■ What to produce:
From the first line to the last, repeat the data exactly but leave out the pictures.
___ Records for this exercise ___
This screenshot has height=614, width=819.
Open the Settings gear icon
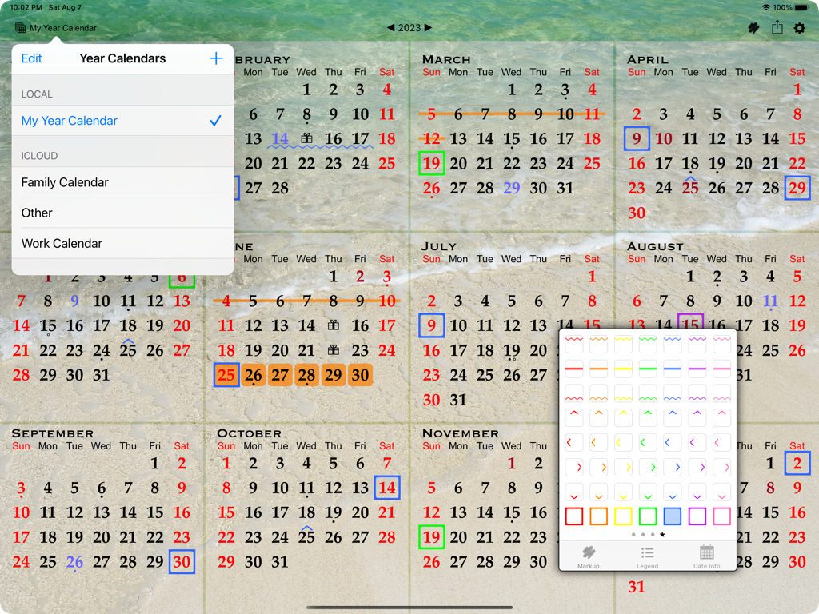pos(798,27)
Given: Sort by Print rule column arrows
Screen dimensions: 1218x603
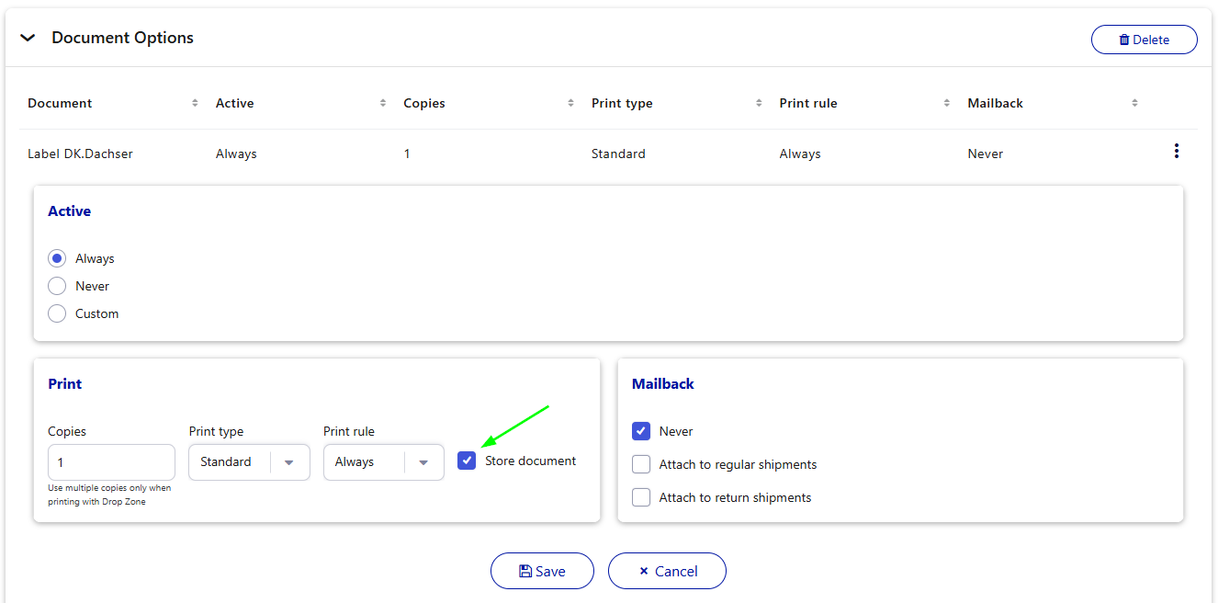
___
■ Completed task:
This screenshot has height=614, width=819.
Open the Settings gear icon
pos(798,27)
Given: Sort by Print rule column arrows
Screen dimensions: 1218x603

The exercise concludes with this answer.